**Problem to work on:** Translate this sentence from the text on BSN-to-DNP program length into Spanish: "A full-time BSN-to-DNP program usually takes three to four years, with four or more years being the norm for part-time students."

**Supplied text:**
#####
Length of BSN to DNP Program: Full-Time vs. Part-Time

The pathway students take to obtain a DNP will determine how long it takes. There are several routes students can take to end up in a DNP program. Those options include a BSN-to-DNP, an MSN-to-DNP, or an RN-to-DNP program. Each of these will take a different length of time to achieve. One of the most significant factors in the length of time required for each will be whether the student is enrolled full-time or part-time.

Registered nurses with a BSN who are looking to pursue a DNP without first completing their MSN can expect to find corresponding programs that require 65 to 95 credits and a minimum of 1,000 clinical practice hours. A full-time BSN-to-DNP program usually takes three to four years, with four or more years being the norm for part-time students. Some students can take up to six or seven years to finish, if programs allow. Depending on the program, students will graduate either with a DNP or with both an MSN and a DNP.

Sample Full-Time Curriculum for a BSN to DNP FNP Program

 
Fall Term
Spring Term
Summer Term
Year 1
  • Orientation
  • Advanced Pathophysiology
  • Foundations of Health Systems and Health Economics
  • Advanced Pharmacology
  • Nursing Inquiry to Support Evidence-Based Practice
  • Social Determinants of Health & Health Equity
  • Adult Nursing Theory I
  • Summer Intensive
  • Research Project
Year 2
  • Epidemiology
  • Maternal and Children Nursing Theory
  • Practicum
  • Adult Nursing Theory II
  • Healthcare Policy
  • Practicum
  • Population-Based Healthcare
  • Healthcare Finance
  • Capstone
Year 3
  • Health Systems, Informatics, and Leadership
  • Practicum
  • Capstone
  • Practicum
  • Capstone
  • Elective
  • Residency
  • Capstone
  • Elective

Sample Part-Time Curriculum for a BSN to DNP FNP Program

 
Fall Term
Spring Term
Summer Term
Year 1
  • Orientation
  • Advanced Pathophysiology
  • Role Development of an APRN
  • Advanced Pharmacology
  • Healthcare Policy
  • Biostatistics
  • Theory Foundation
  • Healthcare Finance
  • Research Project
Year 2
  • Health Systems, Informatics, and Leadership
  • Epidemiology
  • Advanced Health Assessment
  • Elective
  • Adult Nursing Theory I
  • Summer Intensive
Year 3
  • Maternal and Children Nursing Theory
  • Practicum
  • Capstone
  • Adult Nursing Theory II
  • Practicum
  • Population-Based Healthcare
  • Capstone
  • Elective
Year 4
  • Practicum
  • Capstone
  • Practicum
  • Capstone
  • Residency
  • Capstone

BSN to DNP Degree Specializations

This will vary by institution; however, in addition to family health, common specializations include adult-gerontology acute or primary care, neonatal care, psychiatric and mental health, family care, and pediatrics. Sub-specialties can include clinical lipidology, cardiovascular health, and palliative care.
#####
**Information:**
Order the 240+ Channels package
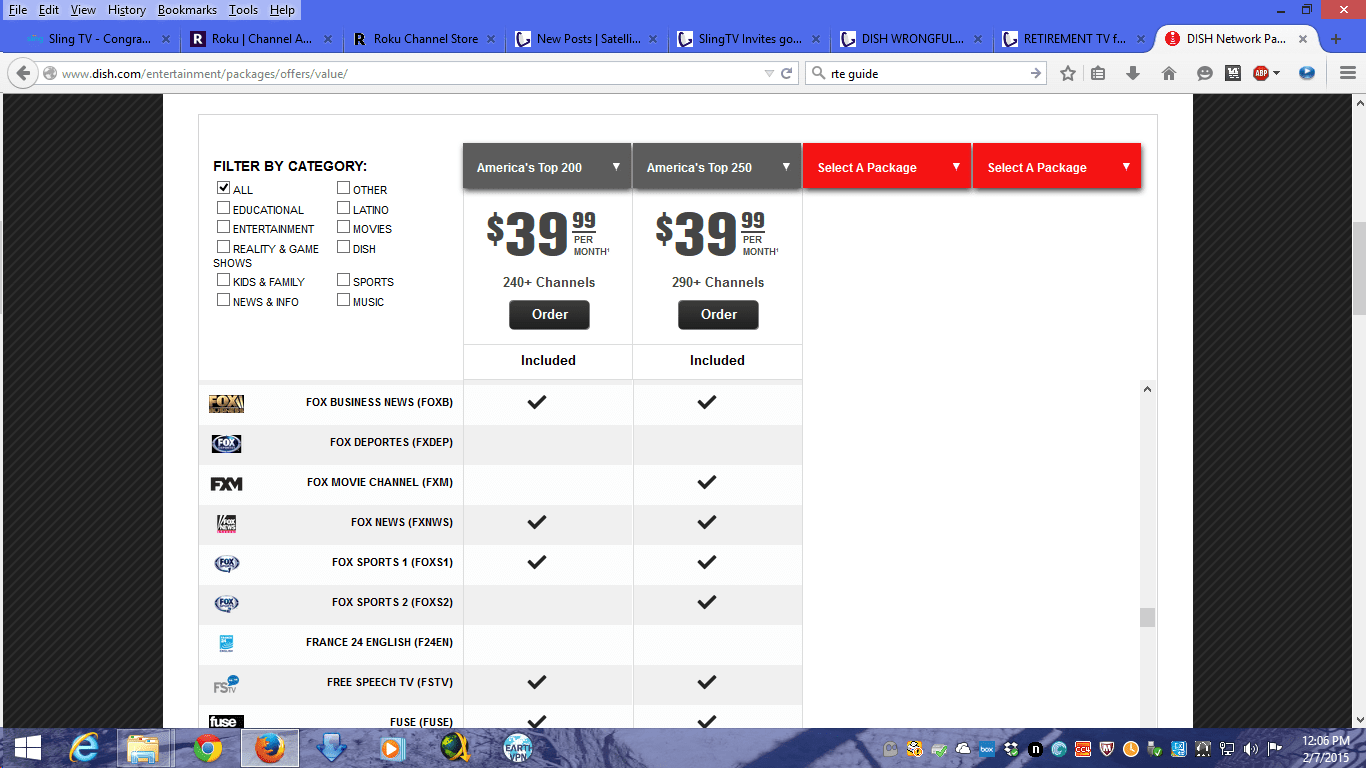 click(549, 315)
#####
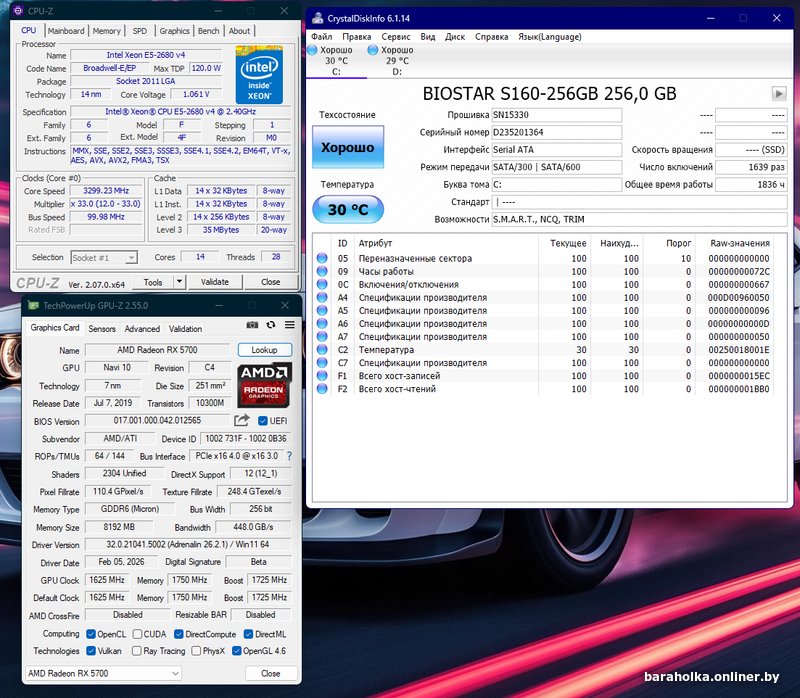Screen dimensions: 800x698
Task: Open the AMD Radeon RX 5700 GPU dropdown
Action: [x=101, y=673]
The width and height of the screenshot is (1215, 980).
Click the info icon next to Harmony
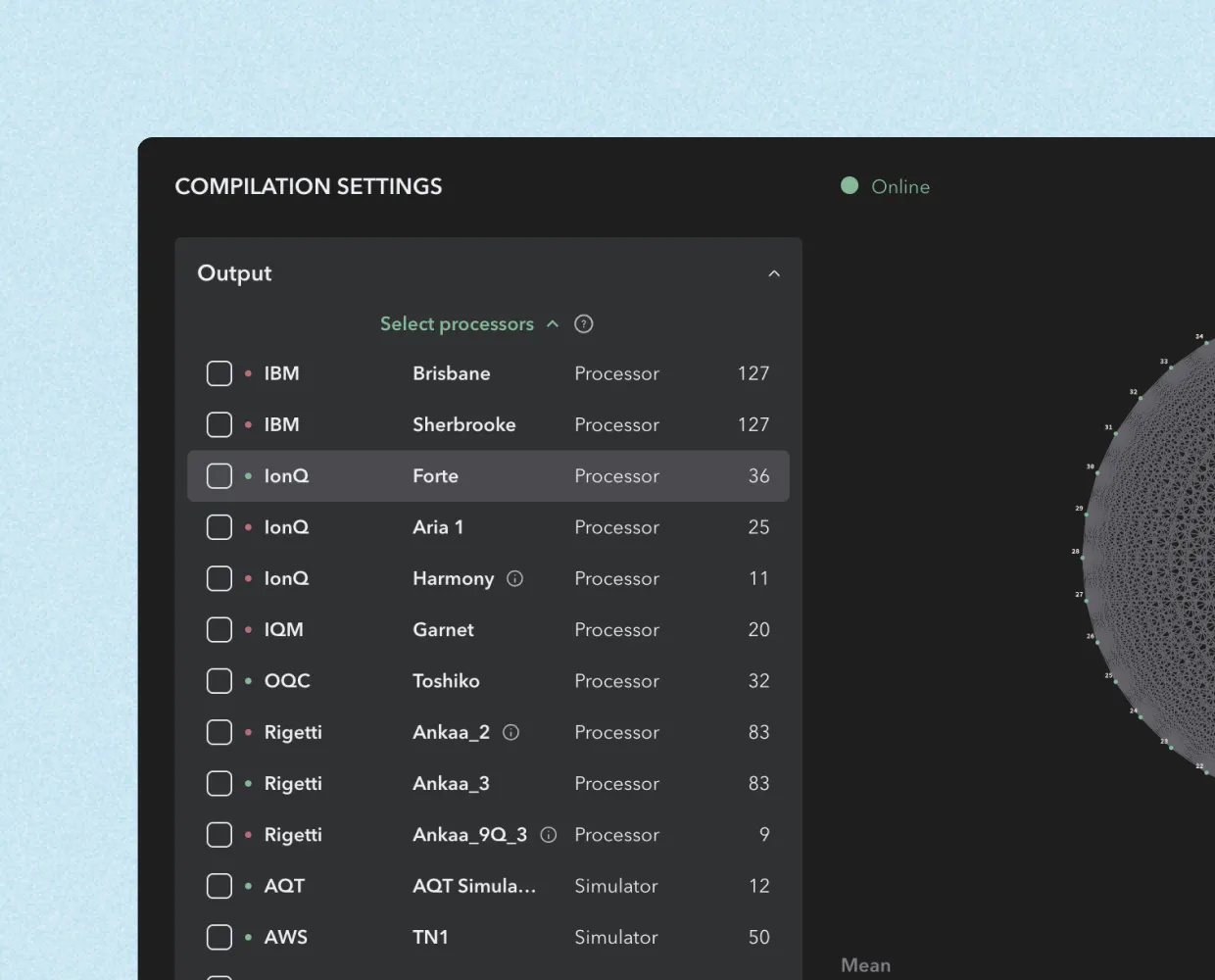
#####
**Answer below:** Un programa de BSN a DNP a tiempo completo suele durar de tres a cuatro años, y lo habitual para los estudiantes a tiempo parcial son cuatro años o más.